Utentes e equipa Saúde sobre Rodas no final das consultas © JOÃO PORFÍRIO/OBSERVADOR

Atualmente, só esta unidade de acolhimento conta com 30 utentes em regime noturno e com outros tantos que usufruem de apoio diurno. Os homens estão em maioria, bem como a faixa etária que vai dos 40 aos 51 anos. “Eles ficam muito contentes com as ofertas e com este acompanhamento. A área da saúde, e esta especialidade em concreto, não é muito acessível a estes público vulneráveis. Agora, por exemplo, não faltou um na hora da reavaliação. Normalmente, há um desfasamento entre o problema e o tempo de espera.

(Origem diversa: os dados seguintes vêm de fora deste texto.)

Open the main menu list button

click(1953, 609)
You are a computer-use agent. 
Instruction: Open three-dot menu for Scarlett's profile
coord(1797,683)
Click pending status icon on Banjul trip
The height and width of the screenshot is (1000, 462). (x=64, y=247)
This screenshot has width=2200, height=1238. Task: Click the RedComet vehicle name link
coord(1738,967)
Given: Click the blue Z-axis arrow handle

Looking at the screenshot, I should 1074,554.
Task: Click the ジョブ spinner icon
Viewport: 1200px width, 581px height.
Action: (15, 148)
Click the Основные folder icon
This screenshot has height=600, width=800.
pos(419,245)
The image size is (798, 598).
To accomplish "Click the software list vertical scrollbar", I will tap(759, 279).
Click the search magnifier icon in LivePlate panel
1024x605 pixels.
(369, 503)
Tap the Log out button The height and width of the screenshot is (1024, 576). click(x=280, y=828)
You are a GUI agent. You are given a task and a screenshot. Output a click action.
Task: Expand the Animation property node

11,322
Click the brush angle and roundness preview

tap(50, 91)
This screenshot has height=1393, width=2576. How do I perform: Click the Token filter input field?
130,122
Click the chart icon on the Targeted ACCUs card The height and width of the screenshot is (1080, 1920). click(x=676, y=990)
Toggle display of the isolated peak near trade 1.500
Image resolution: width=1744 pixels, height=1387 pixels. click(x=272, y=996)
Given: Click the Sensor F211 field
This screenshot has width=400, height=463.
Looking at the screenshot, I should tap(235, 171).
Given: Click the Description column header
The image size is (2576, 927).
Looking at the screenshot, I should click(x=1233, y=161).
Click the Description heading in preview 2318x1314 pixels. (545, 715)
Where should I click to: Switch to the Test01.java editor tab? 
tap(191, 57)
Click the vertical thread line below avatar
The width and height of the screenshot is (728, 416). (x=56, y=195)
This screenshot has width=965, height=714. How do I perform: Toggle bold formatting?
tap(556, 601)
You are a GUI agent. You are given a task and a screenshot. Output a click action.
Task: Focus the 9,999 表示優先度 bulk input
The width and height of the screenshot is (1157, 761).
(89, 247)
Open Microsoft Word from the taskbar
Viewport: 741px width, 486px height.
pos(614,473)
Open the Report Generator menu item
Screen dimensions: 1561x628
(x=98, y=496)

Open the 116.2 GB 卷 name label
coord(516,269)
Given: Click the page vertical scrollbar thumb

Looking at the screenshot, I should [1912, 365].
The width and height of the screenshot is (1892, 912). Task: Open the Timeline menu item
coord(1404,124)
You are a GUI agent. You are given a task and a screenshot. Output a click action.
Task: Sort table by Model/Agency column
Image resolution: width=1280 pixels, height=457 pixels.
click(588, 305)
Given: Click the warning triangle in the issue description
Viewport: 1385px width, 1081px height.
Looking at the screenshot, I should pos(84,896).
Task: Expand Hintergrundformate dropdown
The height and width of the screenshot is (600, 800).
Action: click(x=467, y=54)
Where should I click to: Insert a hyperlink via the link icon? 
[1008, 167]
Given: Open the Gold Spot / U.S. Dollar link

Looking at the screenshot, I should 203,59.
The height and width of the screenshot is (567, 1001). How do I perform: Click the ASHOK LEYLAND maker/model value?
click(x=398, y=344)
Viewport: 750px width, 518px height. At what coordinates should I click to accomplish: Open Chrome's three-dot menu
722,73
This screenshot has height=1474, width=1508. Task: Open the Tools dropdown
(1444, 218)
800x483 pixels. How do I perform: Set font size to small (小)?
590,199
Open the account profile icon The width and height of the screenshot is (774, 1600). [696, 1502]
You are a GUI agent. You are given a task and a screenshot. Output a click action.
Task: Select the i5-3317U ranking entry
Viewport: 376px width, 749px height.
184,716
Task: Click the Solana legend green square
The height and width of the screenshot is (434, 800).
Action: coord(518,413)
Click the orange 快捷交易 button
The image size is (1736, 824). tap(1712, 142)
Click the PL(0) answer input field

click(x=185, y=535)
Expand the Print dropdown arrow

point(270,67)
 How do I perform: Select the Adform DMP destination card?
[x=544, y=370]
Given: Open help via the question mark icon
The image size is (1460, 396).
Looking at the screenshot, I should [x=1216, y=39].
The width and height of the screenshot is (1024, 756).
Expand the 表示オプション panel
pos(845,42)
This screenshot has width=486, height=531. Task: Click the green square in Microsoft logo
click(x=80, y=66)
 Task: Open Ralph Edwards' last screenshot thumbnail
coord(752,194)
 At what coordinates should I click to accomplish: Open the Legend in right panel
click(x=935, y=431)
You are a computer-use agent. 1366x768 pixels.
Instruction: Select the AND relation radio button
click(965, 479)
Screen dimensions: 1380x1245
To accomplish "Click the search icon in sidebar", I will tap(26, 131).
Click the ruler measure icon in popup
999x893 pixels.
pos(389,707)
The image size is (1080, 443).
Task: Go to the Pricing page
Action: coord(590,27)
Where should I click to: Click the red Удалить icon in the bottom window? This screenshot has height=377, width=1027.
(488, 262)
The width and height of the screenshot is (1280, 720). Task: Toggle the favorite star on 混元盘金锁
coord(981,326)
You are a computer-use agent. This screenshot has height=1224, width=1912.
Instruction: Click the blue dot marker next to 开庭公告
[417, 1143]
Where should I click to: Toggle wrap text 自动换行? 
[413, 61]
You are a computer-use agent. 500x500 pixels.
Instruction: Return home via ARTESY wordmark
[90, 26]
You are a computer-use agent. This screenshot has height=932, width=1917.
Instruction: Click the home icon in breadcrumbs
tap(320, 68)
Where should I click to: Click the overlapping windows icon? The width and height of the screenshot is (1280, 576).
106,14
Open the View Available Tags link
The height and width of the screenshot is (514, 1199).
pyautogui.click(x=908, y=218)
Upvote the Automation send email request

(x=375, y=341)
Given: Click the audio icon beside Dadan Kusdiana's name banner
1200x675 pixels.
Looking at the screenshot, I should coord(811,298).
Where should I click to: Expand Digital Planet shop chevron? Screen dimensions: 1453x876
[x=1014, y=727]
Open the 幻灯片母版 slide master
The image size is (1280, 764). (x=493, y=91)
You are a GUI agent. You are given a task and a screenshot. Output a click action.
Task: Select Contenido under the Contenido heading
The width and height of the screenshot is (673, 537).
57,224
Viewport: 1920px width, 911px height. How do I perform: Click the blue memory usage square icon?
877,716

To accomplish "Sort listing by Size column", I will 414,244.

Isto permitiu dar uma resposta mais rápida do que através do médico de família, por exemplo. Depois de estar seis meses ou um ano à espera de uma consulta, o utente podia já nem estar aqui no centro”, conclui Justina Dias.

Até ao fim deste ano, o Saúde sobre Rodas tem a sua sustentabilidade financeira garantida, com a bolsa de 10.000 euros conseguida em janeiro. Além dos conjuntos de higiene pessoal, que rondam os 30 euros, a verba é ainda canalizada para os medicamentos e para o material utilizado pela equipa, como luvas e lâmpadas de observação. As três protagonistas consideram, por isso, a possibilidade de concorrer a outros apoios, o Prémio de Boas Práticas em Saúde é um deles. A própria La Roche-Posay, não descarta a possibilidade de continuar a apoiar o projeto, mesmo já tendo atribuído o prémio no início deste ano. Bárbara Fernandes conta já ter tido pacientes no seu consultório a perguntarem como podem contribuir. Com ou sem bolsas, o trabalho iniciado por esta enfermeira e por estas duas médicas vai continuar.